Costa Mesa To Investigate Combining Services With Others
Recently renewed Costa Mesa Interim Communication Director, Bill Lobdell, issued the following Press Release just after noon today:
City to explore joint services with Newport, Huntington
COSTA MESA, CALIF. - The neighboring cities of Costa Mesa, Newport Beach and Huntington Beach will formally explore the viability of combining five municipal services to improve efficiency and save taxpayer dollars.
After preliminary discussions, officials with the three cities have decided to study five areas as potential candidates for shared services: Police Special Weapons and tactics (SWAT) services; lifeguard services; jail services; animal control services; and police and fire dispatch services.
To facilitate an in-depth analysis of the impact of shared services, Management Partners, Inc. has been contracted to prepare a study. Each city will pay a third of the $81,675 fee ($27,225 will be Costa Mesa's share).
The overall goal of the report will be to assess the intial and long-term costs and savings for shared municipal services, along with the implementation and service-level needs.
The study will start within the next few weeks and is scheduled to be completed within five months.
STUDIES MAKE SOME SENSE
From my view, these studies make some sense.
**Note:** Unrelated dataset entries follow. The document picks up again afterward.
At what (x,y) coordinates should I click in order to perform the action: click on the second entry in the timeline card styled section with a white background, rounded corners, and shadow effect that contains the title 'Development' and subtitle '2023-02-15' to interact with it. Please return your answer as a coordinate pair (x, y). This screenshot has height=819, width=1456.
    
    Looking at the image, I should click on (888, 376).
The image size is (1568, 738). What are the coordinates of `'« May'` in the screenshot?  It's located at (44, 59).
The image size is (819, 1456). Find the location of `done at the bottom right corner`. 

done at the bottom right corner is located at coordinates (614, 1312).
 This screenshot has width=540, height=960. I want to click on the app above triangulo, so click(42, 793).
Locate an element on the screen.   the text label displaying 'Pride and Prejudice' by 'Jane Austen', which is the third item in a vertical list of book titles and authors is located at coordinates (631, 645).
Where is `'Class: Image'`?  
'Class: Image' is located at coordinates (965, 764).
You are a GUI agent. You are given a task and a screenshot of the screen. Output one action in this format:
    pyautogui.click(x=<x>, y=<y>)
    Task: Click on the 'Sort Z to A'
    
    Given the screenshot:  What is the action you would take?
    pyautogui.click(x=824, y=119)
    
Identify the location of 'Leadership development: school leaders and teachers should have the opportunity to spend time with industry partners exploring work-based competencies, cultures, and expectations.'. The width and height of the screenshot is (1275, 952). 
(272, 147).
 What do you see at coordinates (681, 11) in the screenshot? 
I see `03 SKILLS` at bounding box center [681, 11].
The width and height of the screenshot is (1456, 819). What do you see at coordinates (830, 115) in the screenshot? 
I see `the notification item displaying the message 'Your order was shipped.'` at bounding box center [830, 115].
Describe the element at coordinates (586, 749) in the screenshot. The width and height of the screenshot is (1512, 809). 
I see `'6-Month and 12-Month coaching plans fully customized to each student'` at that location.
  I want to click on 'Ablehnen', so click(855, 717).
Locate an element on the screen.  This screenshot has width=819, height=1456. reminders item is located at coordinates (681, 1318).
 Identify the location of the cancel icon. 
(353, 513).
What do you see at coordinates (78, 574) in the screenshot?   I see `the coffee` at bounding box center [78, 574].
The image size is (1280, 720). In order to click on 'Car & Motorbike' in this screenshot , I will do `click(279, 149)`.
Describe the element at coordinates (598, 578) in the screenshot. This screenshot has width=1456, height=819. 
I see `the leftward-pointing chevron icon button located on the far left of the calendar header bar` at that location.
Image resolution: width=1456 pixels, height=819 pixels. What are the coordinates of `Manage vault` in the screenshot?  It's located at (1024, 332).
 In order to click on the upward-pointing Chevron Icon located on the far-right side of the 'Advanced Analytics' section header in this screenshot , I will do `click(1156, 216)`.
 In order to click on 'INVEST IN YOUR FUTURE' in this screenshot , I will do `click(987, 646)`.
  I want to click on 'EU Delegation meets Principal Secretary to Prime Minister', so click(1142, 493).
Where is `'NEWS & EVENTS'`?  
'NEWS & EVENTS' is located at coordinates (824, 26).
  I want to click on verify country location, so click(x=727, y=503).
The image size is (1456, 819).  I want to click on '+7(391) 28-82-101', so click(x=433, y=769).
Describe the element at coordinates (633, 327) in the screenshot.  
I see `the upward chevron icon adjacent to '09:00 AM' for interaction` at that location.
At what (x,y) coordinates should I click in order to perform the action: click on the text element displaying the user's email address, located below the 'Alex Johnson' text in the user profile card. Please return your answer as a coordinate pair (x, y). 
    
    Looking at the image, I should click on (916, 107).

In these troubled fiscal times we cannot ignore potential opportunities to combine certain public safety-related functions if it can be done without any drop in service levels and can save the cities tax dollars.
WILL THEY IGNORE THE CONSULTANTS AGAIN?
It's interesting that the consultant chosen, Management Partners, Inc., is the same outfit Costa Mesa contracted with to do the restructuring evaluation of the Costa Mesa Police Department a few months ago. After spending thousands of dollars on the study, done by an organization with decades of experience under it's collective belt, the micro-managing element of the City Council rejected their recommendations and arbitrarily "picked a number" for the staffing level of the department. It was that scenario that caused former Interim Police Chief Steve Staveley - a legend in California law enforcement - to depart, leaving in his wake a scathing memo that pointed out the deficiencies of this council.
SHORT STAFFING IS ALREADY SHOWING
I can tell you from very recent first-hand personal experience that the residents and visitors to our city are not going to be served well by the reduced staffing levels. We are going to have an under-staffed police department that will, necessarily, be forced to work more overtime hours to meet the crime-fighting demands in our city. They will be exhausted by the continued extended schedules and, sadly, will likely begin to make mistakes because of the stress and pressure of those extended hours.
IS THIS "OUTSOURCING"
Does this move violate the terms of the Preliminary Injunction recently imposed by Judge Barbara Tam Nomoto Schumann in the outsourcing case between the City and the CMCEA? It seems like it might. If so, and the City decides to proceed with this study, are there legal consequences?
HOPING FOR NO CALAMITIES
We can only hope that there are no serious incidents as a result of this short-staffing situation.